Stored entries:
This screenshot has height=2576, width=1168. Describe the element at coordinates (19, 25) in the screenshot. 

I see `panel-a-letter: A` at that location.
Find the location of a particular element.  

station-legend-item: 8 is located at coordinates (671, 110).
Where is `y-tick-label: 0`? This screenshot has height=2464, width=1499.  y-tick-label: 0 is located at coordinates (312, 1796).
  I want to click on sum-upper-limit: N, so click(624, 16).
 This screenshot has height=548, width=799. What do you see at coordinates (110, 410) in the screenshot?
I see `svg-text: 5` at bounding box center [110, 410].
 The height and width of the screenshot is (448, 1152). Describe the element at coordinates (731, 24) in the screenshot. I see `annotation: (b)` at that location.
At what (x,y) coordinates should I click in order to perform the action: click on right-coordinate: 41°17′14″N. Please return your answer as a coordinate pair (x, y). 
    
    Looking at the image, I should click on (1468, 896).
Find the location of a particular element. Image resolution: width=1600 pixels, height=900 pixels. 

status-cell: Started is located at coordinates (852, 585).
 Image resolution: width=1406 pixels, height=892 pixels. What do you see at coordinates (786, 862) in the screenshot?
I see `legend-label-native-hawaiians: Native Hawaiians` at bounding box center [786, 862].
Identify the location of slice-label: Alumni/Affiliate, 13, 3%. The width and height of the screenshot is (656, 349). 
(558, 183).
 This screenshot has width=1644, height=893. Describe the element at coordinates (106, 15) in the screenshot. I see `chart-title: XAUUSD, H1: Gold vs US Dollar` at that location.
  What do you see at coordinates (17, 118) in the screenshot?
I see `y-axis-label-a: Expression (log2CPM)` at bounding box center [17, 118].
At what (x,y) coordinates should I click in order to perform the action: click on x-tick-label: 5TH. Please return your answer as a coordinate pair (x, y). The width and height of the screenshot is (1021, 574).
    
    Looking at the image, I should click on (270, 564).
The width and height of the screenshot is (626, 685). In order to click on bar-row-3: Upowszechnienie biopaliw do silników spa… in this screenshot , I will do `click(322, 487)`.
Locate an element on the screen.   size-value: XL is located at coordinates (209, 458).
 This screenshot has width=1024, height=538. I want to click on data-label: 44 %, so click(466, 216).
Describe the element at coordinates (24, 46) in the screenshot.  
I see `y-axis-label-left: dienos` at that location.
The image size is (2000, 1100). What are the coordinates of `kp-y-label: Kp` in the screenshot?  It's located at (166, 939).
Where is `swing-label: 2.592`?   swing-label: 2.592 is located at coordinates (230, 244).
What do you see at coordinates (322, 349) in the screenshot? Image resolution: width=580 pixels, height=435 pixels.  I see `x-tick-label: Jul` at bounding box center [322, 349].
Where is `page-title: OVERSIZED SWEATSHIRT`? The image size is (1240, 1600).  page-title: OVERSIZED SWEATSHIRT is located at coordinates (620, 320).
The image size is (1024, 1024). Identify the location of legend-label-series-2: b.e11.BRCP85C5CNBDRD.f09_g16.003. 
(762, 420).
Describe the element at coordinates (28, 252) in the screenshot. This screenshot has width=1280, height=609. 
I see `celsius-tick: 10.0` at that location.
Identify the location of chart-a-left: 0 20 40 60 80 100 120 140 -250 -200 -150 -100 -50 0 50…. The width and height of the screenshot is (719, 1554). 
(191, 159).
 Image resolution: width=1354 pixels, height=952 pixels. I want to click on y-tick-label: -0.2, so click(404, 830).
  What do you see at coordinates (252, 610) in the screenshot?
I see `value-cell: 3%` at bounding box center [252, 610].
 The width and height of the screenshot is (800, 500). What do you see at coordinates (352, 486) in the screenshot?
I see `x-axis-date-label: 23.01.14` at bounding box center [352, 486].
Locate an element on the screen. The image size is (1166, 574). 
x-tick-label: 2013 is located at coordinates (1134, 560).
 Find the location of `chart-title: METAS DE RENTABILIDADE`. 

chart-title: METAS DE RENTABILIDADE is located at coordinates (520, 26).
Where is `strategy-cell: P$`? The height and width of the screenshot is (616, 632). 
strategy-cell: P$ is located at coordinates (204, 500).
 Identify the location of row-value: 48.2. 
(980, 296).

▶ _TASK PROMPT_
Rewrite every entry above, changing each "Find the location of" to "Determine the position of" and keeping everything else identical.

▶ _ANSWER SPACE_
This screenshot has height=2576, width=1168. Describe the element at coordinates (19, 25) in the screenshot. 

I see `panel-a-letter: A` at that location.
Determine the position of a particular element.  

station-legend-item: 8 is located at coordinates (671, 110).
Where is `y-tick-label: 0`? This screenshot has height=2464, width=1499.  y-tick-label: 0 is located at coordinates (312, 1796).
  I want to click on sum-upper-limit: N, so click(624, 16).
 This screenshot has height=548, width=799. What do you see at coordinates (110, 410) in the screenshot?
I see `svg-text: 5` at bounding box center [110, 410].
 The height and width of the screenshot is (448, 1152). Describe the element at coordinates (731, 24) in the screenshot. I see `annotation: (b)` at that location.
At what (x,y) coordinates should I click in order to perform the action: click on right-coordinate: 41°17′14″N. Please return your answer as a coordinate pair (x, y). 
    
    Looking at the image, I should click on (1468, 896).
Determine the position of a particular element. Image resolution: width=1600 pixels, height=900 pixels. 

status-cell: Started is located at coordinates (852, 585).
 Image resolution: width=1406 pixels, height=892 pixels. What do you see at coordinates (786, 862) in the screenshot?
I see `legend-label-native-hawaiians: Native Hawaiians` at bounding box center [786, 862].
Identify the location of slice-label: Alumni/Affiliate, 13, 3%. The width and height of the screenshot is (656, 349). 
(558, 183).
 This screenshot has width=1644, height=893. Describe the element at coordinates (106, 15) in the screenshot. I see `chart-title: XAUUSD, H1: Gold vs US Dollar` at that location.
  What do you see at coordinates (17, 118) in the screenshot?
I see `y-axis-label-a: Expression (log2CPM)` at bounding box center [17, 118].
At what (x,y) coordinates should I click in order to perform the action: click on x-tick-label: 5TH. Please return your answer as a coordinate pair (x, y). The width and height of the screenshot is (1021, 574).
    
    Looking at the image, I should click on (270, 564).
The width and height of the screenshot is (626, 685). In order to click on bar-row-3: Upowszechnienie biopaliw do silników spa… in this screenshot , I will do `click(322, 487)`.
Locate an element on the screen.   size-value: XL is located at coordinates (209, 458).
 This screenshot has width=1024, height=538. I want to click on data-label: 44 %, so click(466, 216).
Describe the element at coordinates (24, 46) in the screenshot.  
I see `y-axis-label-left: dienos` at that location.
The image size is (2000, 1100). What are the coordinates of `kp-y-label: Kp` in the screenshot?  It's located at (166, 939).
Where is `swing-label: 2.592`?   swing-label: 2.592 is located at coordinates (230, 244).
What do you see at coordinates (322, 349) in the screenshot? Image resolution: width=580 pixels, height=435 pixels.  I see `x-tick-label: Jul` at bounding box center [322, 349].
Where is `page-title: OVERSIZED SWEATSHIRT`? The image size is (1240, 1600).  page-title: OVERSIZED SWEATSHIRT is located at coordinates (620, 320).
The image size is (1024, 1024). Identify the location of legend-label-series-2: b.e11.BRCP85C5CNBDRD.f09_g16.003. 
(762, 420).
Describe the element at coordinates (28, 252) in the screenshot. This screenshot has width=1280, height=609. 
I see `celsius-tick: 10.0` at that location.
Identify the location of chart-a-left: 0 20 40 60 80 100 120 140 -250 -200 -150 -100 -50 0 50…. The width and height of the screenshot is (719, 1554). 
(191, 159).
 Image resolution: width=1354 pixels, height=952 pixels. I want to click on y-tick-label: -0.2, so click(404, 830).
  What do you see at coordinates (252, 610) in the screenshot?
I see `value-cell: 3%` at bounding box center [252, 610].
 The width and height of the screenshot is (800, 500). What do you see at coordinates (352, 486) in the screenshot?
I see `x-axis-date-label: 23.01.14` at bounding box center [352, 486].
Locate an element on the screen. The image size is (1166, 574). 
x-tick-label: 2013 is located at coordinates (1134, 560).
 Determine the position of `chart-title: METAS DE RENTABILIDADE`. 

chart-title: METAS DE RENTABILIDADE is located at coordinates (520, 26).
Where is `strategy-cell: P$`? The height and width of the screenshot is (616, 632). 
strategy-cell: P$ is located at coordinates (204, 500).
 Identify the location of row-value: 48.2. 
(980, 296).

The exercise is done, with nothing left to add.